The initiative would require city employees to share collected immigration status information with federal authorities, absent a vote from the City Council, in addition to removing “citizenship status” from a list of questions police can’t ask about in initial investigations. But the prior changes to city laws prohibit police or city employees from “profiling” based on “citizenship status,” which McKay concluded might put the city’s laws at odds with itself if the initiative passed.

“I’m not quite sure how that’s doable, and could render Proposition 1 meaningless or impossible to implement,” McKay said.

She also ruled the initiative attempted to make policing decisions that should be made by city officials, though she noted there wasn’t much legal direction from prior cases guiding her ruling.

Keller accused the Spokane City Council of amending its human rights code to prevent a vote on Proposition 1.

“Does that mean that all the citizens’ voices and desire to exercise their fundamental legislative authority, does that go in the garbage?” Keller said.

But City Councilwoman Karen Stratton, architect of the changes to the city’s human rights code, said the purpose for the revisions came out of discrimination in housing based on income, not in re-codifying the bias-free policing policy that had been in place for years and adopted into law in 2014.

“I was in a lot of meetings on this. The bias-free policing thing never was brought up,” Stratton said.
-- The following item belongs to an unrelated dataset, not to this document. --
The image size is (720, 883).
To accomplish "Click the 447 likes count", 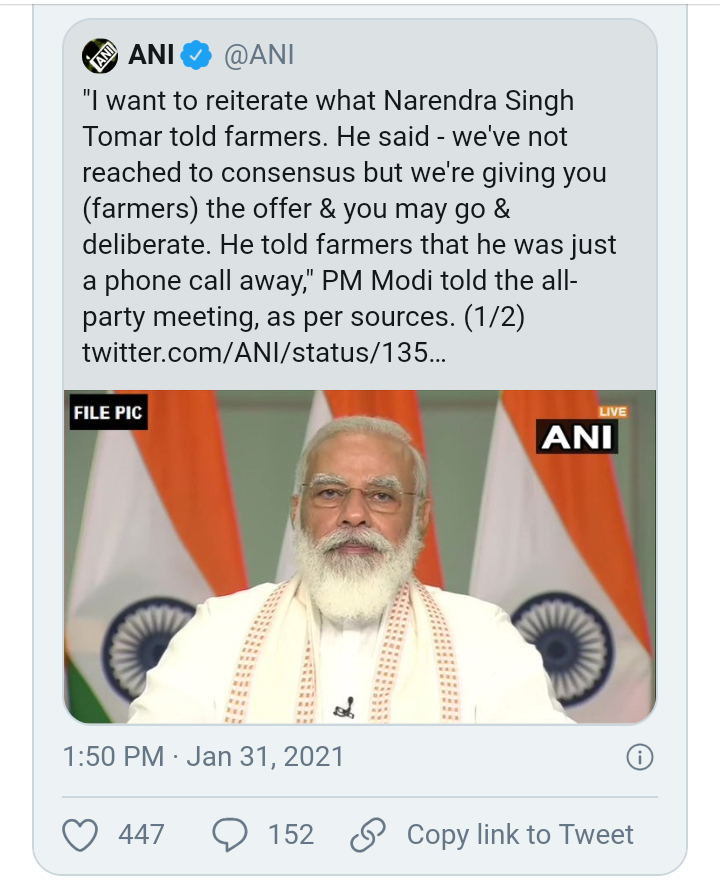I will [x=141, y=834].
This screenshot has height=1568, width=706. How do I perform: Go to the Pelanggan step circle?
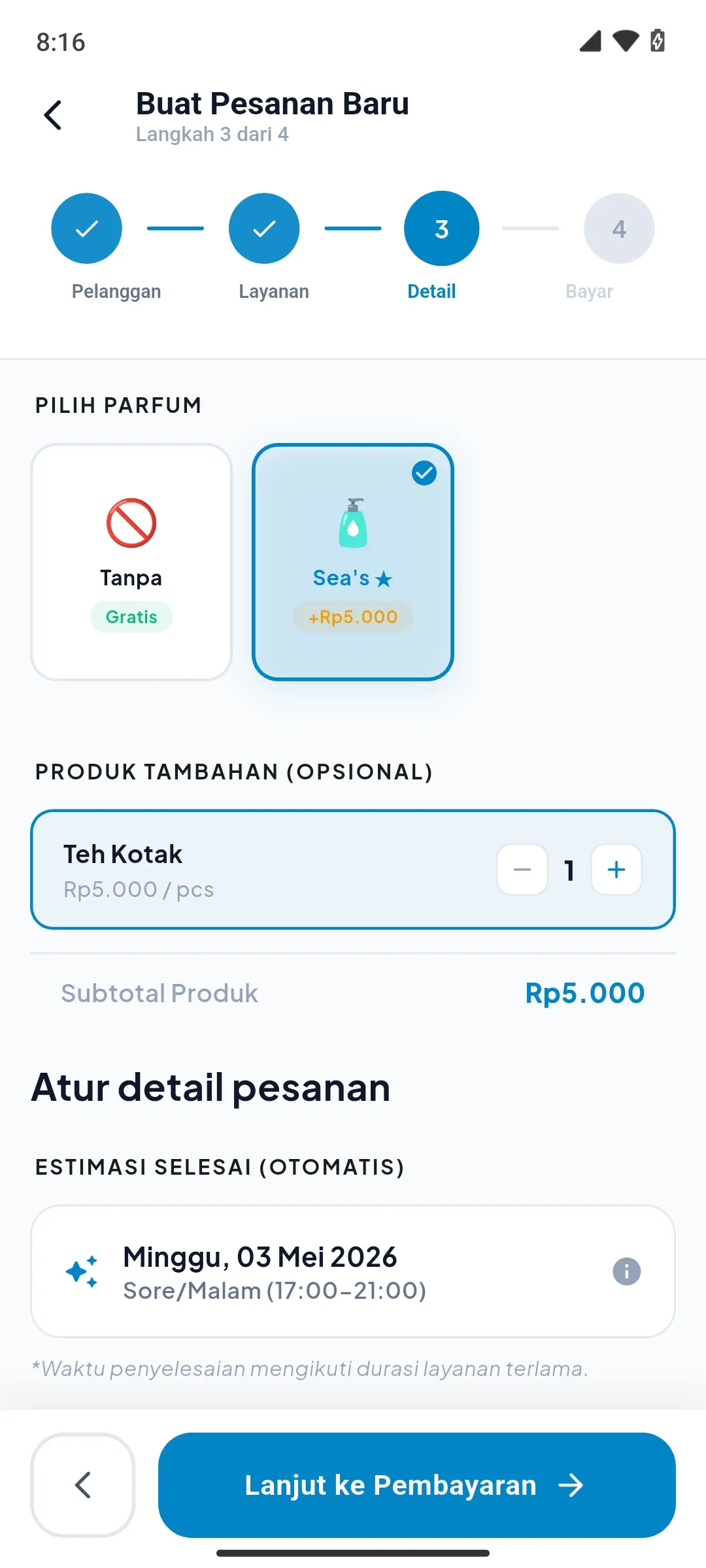pos(86,229)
On advice from the city’s legal team, the City Council voted in March 2016 to place Proposition 1 on the ballot this year after organizers had previously missed a signature-gathering deadline in 2015.

The panel raised concerns at the time about the language of the proposed ordinance change, which included the assertion some of its members had voted in favor of making Spokane a “sanctuary city.”

City Hall has pushed back on that assertion, saying the policy doesn’t inhibit federal law enforcement agents from enforcing immigration laws.

President Donald Trump and Attorney General Jeff Sessions have both threatened to withhold federal funds from local governments that “prohibit, or in any way restrict, any government entity from sending to, or receiving from, (federal immigration officers) information regarding the citizens or immigration status, lawful or unlawful, of any individual,” according to a memo Sessions issued in May.

Eichstaedt said Friday’s ruling was a rebuke to an “outside group” that receives its “funding from a racist, anti-immigrant community,” referring to the initiative’s financial support from a Michigan-based nonprofit pushing tighter immigration policies nationwide.

“We told Respect Washington to go back home, stay out of our community, go spend your time and dollars someplace else,” Eichstaedt said.

Naghmana Sherazi, a Pakistani immigrant who was one of several onlookers wearing a “No on Prop 1” sticker in the courtroom’s gallery, celebrated alongside members of the Peace and Justice Action League, National Organization for Women and Global Neighborhood following the decision. Sherazi, a Muslim representing several groups, including the Spokane Islamic Center, said it was important for her to fight the proposition to set an example for her 16-year-old son.

“This is my attempt to make sure I leave a better world for him,” said Sherazi, who said she’s working toward naturalization as an American citizen.

McKay’s decision, if it’s not successfully appealed, will not affect the numbering of the other initiative on the Spokane ballot. An initiative seeking to impose fines on coal and oil trains traveling through downtown Spokane will remain Proposition 2 on November’s ballot, said Spokane County Auditor Vicky Dalton.